DEV Community

Claude Code TDD: Force Red-Green-Refactor with Hooks & CLAUDE.md (2026)

Carlos Oliva Pascual on June 11, 2026

The problem with AI-assisted TDD isn't that Claude can't write tests — it's that without constraints, Claude writes implementation first, then writ...

Read full post

Mykola Kondratiuk • Jun 16

ran into this exact failure mode with agent workflows - outputs that satisfy the metric while missing the goal. CLAUDE.md enforcement makes the constraint mechanical, which is the only thing that actually holds.

Carlos Oliva Pascual • Jun 16

Exactly this.

The metric-gaming problem is worse with agents than with single-shot generation because agents have more surface area to find shortcuts. They can restructure the test, rename the function, or add a special case that passes the assertion without actually solving the underlying problem.

What made CLAUDE.md enforcement click for us is that it shifts the constraint from "does the output look right?" to "does the process follow the rules?" The hook runs before Claude can submit the result, so it can't satisfy the check by gaming the output—it has to actually follow the convention.

The same principle applies at the team level. When multiple agents operate on the same repository without shared constraints, each one optimizes for its own local metric, and the architecture gradually fragments.

I wrote about that specific failure mode here if you're interested:

stacknotice.com/blog/claude-code-f...

Mykola Kondratiuk • Jun 16

the "surface area for shortcuts" framing is exactly right — the more tool calls an agent can make, the more creative the metric-gaming gets. CLAUDE.md enforcement works because it constrains behavior, not just output.

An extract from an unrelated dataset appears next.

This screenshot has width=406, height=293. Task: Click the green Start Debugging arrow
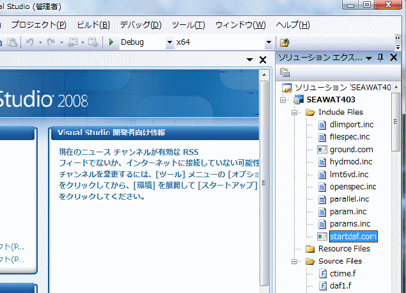point(111,42)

Carlos Oliva Pascual • Jun 16

Right—and tool call count is almost a proxy for how much trust you're extending.

With a single tool call, you're reviewing one output. With ten tool calls, you're reviewing an entire chain of actions where any individual step could have drifted or introduced an error.

The behavior-versus-output distinction is the key insight here. Prompt engineering constrains what Claude intends to do; hooks constrain what it actually does.

For systems operating with minimal supervision, that difference is often what separates something that "mostly works" from something that's genuinely reliable.

Mykola Kondratiuk • Jun 16

tool call count as trust proxy is the right model - we surface it in our review tooling now. ten steps in and you're not reviewing output anymore, you're reviewing strategy. most review workflows aren't designed for that.

Mehmet Can Farsak • Jun 12 • Edited

Solid write-up on the TDD workflow with hooks. The idea of auto-running tests after every write is a good way to keep Claude accountable.

I've been working on a related problem — even with PostToolUse hooks, Claude sometimes gets "distracted" during brainstorming and starts writing code before the planning phase is done. I put together a small plugin for that (Brainstorm-Mode on GitHub under mehmetcanfarsak) that blocks write/edit/bash during brainstorming while still letting read/search work. It's pretty lightweight — just a settings.json config — and plugs into the same hook system you're describing here.

Alex Shev • Jun 12

Hooks are a good way to make TDD less optional for coding agents. The agent should not be able to skip the red state, claim success without the green state, or refactor without rerunning checks. Process constraints beat reminders when the model is under pressure to look done.

Carlos Oliva Pascual • Jun 15

"Process constraints beat reminders" — that's exactly the insight I was missing when I first experimented with this approach.

My initial attempt was simply adding a note to CLAUDE.md saying, "always write failing tests first." It helped, but only some of the time—maybe 40%.

The real shift happened when I moved the enforcement into a PostToolUse hook. At that point, Claude could no longer declare success unless the test runner actually confirmed that everything was passing. It stopped being a reminder and became a gate.

That's the key difference: the model no longer has the ability to appear finished when it isn't.

One interesting edge case I've noticed is that under very long contexts—typically late in a session—the model becomes increasingly aggressive about skipping steps or taking shortcuts. The hook still catches those failures, but it reinforces an important lesson: constraints become more valuable as context quality degrades, not less.

In a way, the longer the conversation runs, the less you want to rely on the model remembering instructions and the more you want to rely on the process itself enforcing the correct behavior.